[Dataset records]
★ ★ ★ ★ ★ ★ ★
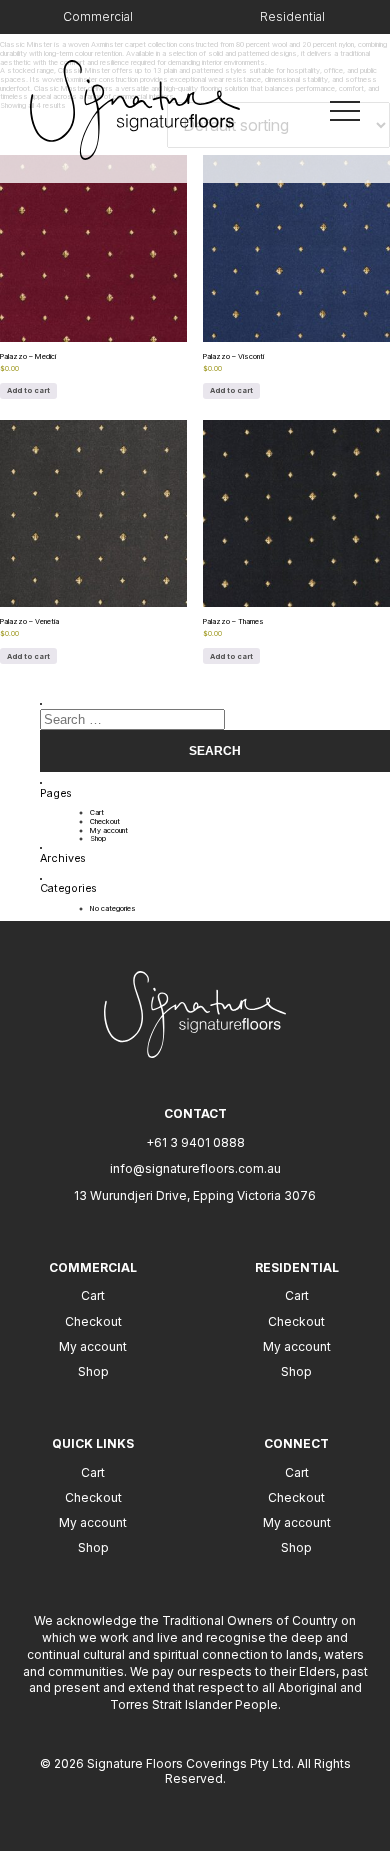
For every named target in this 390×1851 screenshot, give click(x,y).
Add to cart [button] (28, 390)
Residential (292, 16)
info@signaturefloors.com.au (195, 1168)
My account (109, 830)
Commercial (98, 16)
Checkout (105, 821)
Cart (97, 812)
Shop (98, 838)
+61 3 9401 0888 (195, 1142)
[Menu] (345, 109)
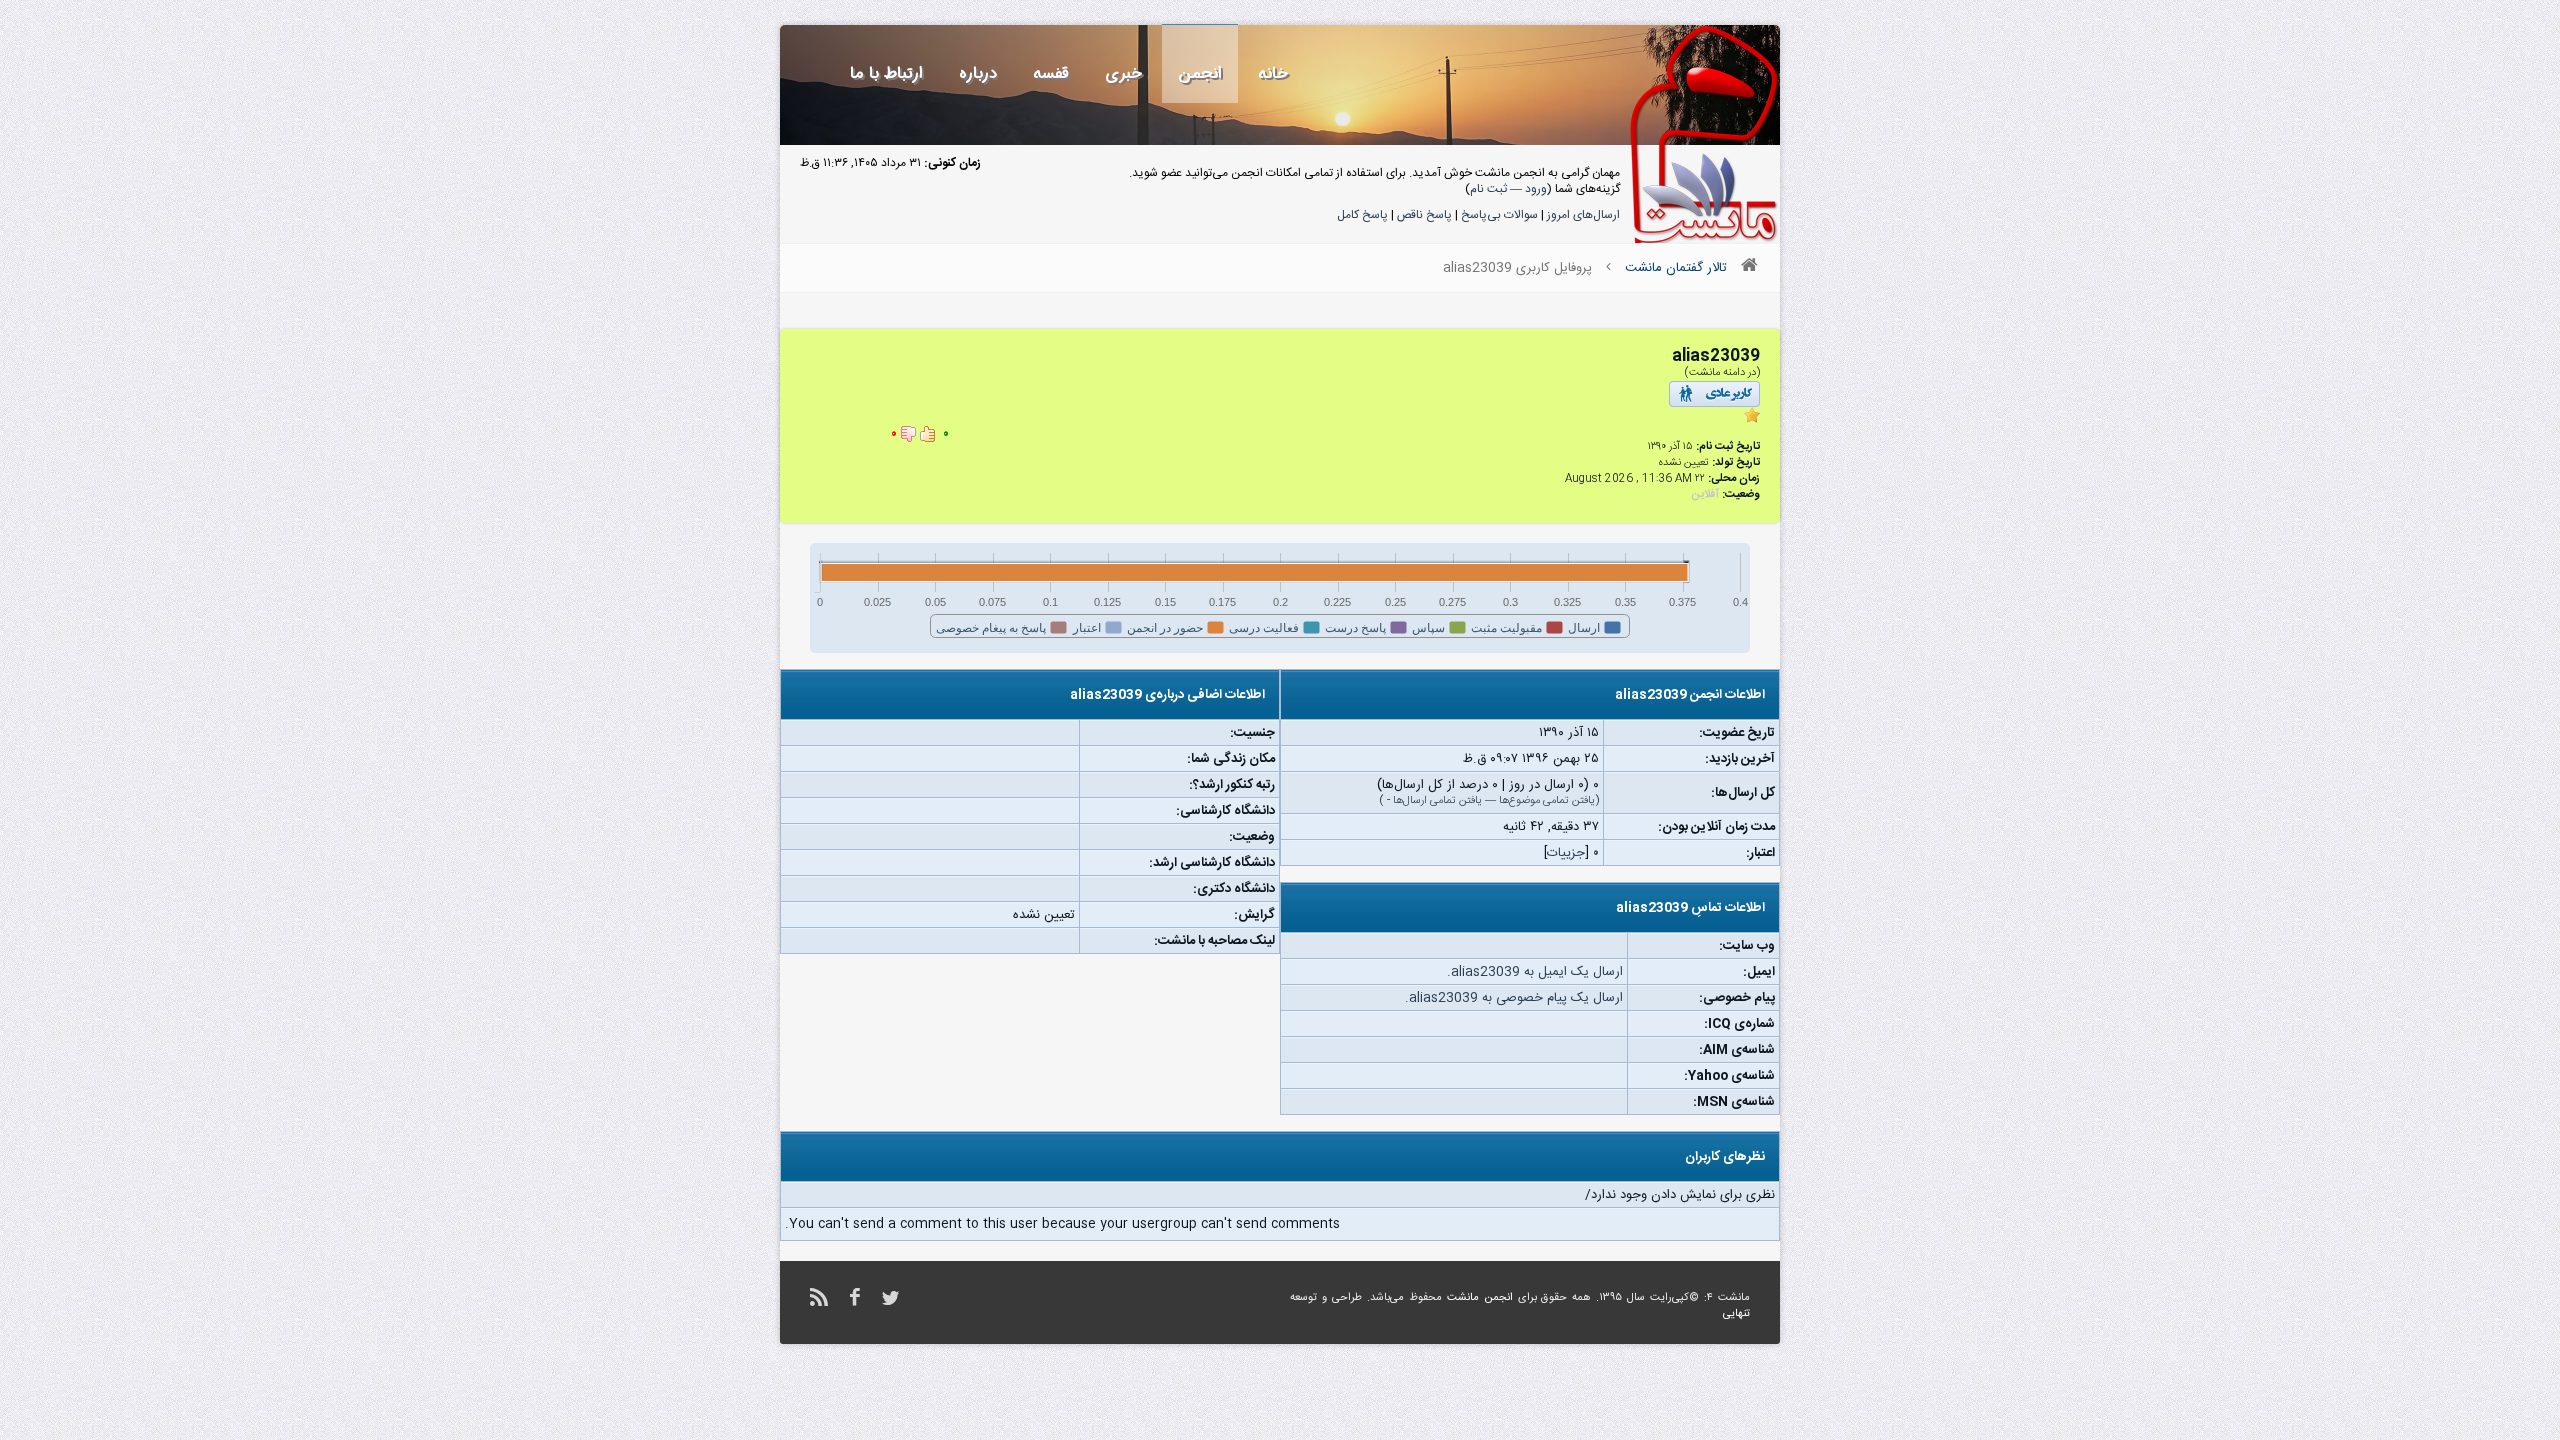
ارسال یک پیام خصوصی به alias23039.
★ ★ ★ ★ ★ ★ ★
• EXERCISE PROMPT: Repeat each entry exactly as it appears; skip any picture.

• RESPONSE:
For every named target in this 390×1851 screenshot, give click(x,y).
Add to cart [button] (28, 390)
Residential (292, 16)
info@signaturefloors.com.au (195, 1168)
My account (109, 830)
Commercial (98, 16)
Checkout (105, 821)
Cart (97, 812)
Shop (98, 838)
+61 3 9401 0888 (195, 1142)
[Menu] (345, 109)
ارسال یک پیام خصوصی به alias23039.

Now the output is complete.